Politique: Aboubacar SYLLA, leader de l’UFC évoque une possibilité d’alternance avant 2020

 

Alors que l’idée de troisième mandat continue à gagner de terrain du côté du camp présidentiel, des voix dissonantes s’élèvent pour parler d’une possibilité d’alternance avant 2020, l’année à laquelle est prévue l’élection présidentielle. Le président de l’UFC, union des forces du changement par exemple pense que le président Alpha CONDE peut être destitué bien avant la fin de son second mandat constitutionnel:

« L’alternance est possible en 2018, si l’opposition est majoritaire. Il y a déjà une mise en accusation du président de la République au bureau de l’assemblée nationale.
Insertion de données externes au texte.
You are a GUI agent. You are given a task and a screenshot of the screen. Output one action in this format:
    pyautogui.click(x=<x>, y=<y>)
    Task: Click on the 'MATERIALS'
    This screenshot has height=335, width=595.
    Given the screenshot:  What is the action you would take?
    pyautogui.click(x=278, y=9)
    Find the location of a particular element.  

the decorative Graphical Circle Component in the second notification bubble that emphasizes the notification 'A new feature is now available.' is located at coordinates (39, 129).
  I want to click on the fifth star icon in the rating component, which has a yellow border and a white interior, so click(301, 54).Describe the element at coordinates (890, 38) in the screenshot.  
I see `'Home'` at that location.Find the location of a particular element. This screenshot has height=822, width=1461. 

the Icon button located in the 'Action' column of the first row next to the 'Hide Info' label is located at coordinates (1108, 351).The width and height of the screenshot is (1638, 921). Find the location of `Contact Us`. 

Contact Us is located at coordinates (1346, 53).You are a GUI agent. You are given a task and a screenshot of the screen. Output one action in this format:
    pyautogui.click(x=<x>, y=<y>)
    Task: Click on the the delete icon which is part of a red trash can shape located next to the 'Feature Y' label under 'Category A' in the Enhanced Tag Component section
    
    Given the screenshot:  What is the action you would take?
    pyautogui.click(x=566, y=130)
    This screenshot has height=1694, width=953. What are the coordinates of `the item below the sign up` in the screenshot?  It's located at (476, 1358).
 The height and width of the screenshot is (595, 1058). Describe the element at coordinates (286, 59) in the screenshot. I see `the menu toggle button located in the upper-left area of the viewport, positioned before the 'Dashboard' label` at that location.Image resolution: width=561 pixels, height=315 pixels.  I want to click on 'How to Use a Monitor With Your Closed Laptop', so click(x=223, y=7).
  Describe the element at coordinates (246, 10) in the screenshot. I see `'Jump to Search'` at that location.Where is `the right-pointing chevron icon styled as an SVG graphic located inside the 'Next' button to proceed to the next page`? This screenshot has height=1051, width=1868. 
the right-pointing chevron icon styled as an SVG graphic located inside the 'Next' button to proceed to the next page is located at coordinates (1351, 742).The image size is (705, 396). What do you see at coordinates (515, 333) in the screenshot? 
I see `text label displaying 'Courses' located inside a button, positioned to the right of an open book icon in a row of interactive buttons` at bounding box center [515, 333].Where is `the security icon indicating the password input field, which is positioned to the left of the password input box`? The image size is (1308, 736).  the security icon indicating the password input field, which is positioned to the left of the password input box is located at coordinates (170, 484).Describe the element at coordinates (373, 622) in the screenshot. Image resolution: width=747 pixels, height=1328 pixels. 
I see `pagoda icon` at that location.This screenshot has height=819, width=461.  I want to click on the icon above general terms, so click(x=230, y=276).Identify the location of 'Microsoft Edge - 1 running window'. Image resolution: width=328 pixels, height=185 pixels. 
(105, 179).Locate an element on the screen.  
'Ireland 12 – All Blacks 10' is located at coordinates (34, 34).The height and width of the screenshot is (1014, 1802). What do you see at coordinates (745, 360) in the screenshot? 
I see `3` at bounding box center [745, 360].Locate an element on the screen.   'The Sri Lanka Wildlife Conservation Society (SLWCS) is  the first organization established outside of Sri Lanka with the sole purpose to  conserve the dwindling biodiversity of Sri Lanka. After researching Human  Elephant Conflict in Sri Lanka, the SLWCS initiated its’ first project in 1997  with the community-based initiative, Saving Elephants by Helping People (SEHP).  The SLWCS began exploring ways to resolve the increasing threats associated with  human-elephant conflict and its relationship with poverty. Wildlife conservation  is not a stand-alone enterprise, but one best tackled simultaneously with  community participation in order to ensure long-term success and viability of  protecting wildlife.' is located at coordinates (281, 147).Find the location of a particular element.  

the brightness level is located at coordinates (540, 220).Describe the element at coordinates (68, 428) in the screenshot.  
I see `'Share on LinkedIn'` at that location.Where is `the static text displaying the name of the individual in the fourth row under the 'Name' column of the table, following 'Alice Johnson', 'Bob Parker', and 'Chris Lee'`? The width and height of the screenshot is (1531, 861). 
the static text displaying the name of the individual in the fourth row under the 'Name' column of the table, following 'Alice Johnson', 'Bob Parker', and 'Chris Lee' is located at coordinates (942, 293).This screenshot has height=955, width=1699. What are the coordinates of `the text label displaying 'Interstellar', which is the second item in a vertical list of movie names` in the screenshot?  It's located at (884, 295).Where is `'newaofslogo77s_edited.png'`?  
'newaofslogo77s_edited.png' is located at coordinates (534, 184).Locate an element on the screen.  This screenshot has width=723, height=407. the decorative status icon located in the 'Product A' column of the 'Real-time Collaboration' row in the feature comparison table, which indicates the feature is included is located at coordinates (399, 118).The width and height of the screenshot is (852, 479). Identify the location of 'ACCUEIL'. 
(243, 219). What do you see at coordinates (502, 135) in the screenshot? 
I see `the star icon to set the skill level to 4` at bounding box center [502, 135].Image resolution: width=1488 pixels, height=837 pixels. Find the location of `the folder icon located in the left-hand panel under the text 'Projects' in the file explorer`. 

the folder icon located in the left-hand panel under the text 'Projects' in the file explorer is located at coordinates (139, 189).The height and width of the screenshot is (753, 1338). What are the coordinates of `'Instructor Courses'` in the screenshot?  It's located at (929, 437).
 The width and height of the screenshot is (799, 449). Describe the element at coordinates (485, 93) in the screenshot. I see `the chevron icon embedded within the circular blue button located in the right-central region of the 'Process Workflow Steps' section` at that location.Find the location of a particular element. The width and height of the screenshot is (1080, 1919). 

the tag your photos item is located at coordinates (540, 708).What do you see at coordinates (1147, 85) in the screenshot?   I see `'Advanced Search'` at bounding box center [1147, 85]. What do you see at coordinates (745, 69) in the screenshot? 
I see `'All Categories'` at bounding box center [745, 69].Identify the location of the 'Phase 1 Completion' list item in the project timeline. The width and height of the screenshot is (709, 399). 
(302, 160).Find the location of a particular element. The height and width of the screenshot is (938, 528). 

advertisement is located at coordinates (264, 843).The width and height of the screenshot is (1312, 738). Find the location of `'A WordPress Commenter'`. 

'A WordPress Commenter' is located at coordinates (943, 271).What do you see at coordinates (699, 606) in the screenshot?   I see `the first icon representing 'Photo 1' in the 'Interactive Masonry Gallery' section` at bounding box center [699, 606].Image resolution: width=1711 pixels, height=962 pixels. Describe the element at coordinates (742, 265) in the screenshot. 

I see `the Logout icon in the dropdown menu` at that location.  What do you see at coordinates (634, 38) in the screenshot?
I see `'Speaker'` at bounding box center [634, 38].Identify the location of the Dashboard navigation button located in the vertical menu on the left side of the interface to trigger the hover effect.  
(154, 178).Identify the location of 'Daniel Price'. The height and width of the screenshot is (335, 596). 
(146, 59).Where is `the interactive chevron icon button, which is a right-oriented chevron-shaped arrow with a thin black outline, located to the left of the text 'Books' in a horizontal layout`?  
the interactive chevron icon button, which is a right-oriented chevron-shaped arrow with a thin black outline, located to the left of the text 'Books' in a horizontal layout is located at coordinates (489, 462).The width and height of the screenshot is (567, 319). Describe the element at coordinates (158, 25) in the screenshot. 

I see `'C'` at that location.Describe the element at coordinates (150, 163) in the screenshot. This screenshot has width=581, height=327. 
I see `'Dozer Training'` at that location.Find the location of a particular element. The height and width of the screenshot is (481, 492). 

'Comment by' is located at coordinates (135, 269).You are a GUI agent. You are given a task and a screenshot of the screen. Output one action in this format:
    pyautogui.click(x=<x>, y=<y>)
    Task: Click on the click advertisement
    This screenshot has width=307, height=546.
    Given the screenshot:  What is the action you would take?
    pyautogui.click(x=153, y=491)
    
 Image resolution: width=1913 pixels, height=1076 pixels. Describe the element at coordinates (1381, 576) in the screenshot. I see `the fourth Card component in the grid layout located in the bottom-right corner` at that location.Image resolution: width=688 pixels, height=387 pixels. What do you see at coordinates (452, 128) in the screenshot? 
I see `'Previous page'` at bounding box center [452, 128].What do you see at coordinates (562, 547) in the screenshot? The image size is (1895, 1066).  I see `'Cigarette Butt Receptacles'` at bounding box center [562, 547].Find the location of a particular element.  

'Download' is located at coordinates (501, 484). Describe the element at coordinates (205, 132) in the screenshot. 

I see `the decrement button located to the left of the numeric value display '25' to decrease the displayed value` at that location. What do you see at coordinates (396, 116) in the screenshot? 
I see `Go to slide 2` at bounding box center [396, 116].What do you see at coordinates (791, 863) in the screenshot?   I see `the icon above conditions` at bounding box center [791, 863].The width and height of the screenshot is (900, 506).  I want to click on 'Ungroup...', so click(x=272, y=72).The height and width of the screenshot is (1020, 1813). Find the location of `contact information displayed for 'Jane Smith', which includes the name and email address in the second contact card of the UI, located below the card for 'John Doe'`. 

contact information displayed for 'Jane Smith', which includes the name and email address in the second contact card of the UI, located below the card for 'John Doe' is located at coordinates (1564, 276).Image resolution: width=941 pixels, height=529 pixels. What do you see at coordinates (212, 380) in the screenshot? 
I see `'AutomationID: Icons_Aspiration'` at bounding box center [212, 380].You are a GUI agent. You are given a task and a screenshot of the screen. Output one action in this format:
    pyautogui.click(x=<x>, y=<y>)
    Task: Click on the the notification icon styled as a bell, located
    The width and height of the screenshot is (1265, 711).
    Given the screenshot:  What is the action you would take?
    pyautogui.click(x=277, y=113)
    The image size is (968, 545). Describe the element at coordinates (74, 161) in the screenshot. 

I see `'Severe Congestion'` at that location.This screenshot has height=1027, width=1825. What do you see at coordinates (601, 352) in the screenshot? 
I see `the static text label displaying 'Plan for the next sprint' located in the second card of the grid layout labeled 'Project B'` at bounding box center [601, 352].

Nous avons retenu cinq chef d’accusation contre; des chefs d’accusation constitutifs de haute trahison. Nous avons élaboré un document. Ce ne sont pas des propos en l’air, on est passé par des avocats pour rédiger la demande de mise en accusation de haute trahison du président de la République. Le document est au niveau du bureau de l’Assemblée nationale. Mais il ne prospère pas parce que nous sommes minoritaires. Le bureau l’a classé dans ses tiroirs et on ne parvient pas à en débattre. Si demain on est majoritaire, on reconstituera cette mise en accusation. Et d’après la constitution, si la mise en accusation prospère et parvient à la haute cour de justice avant même qu’on ne rende le jugement, le président est obligé de suspendre ses activités. Et s’il est condamné par la haute cour de justice, alors il est obligé de démissionner » explique Aboiubacar SYLLA.

Cependant, faut-il rappeler que la haute cour de justice peine toujours à voir le jour. En plus, les élections législatives, nul ne sait si elles ses tiendront en 2018 comme prévu.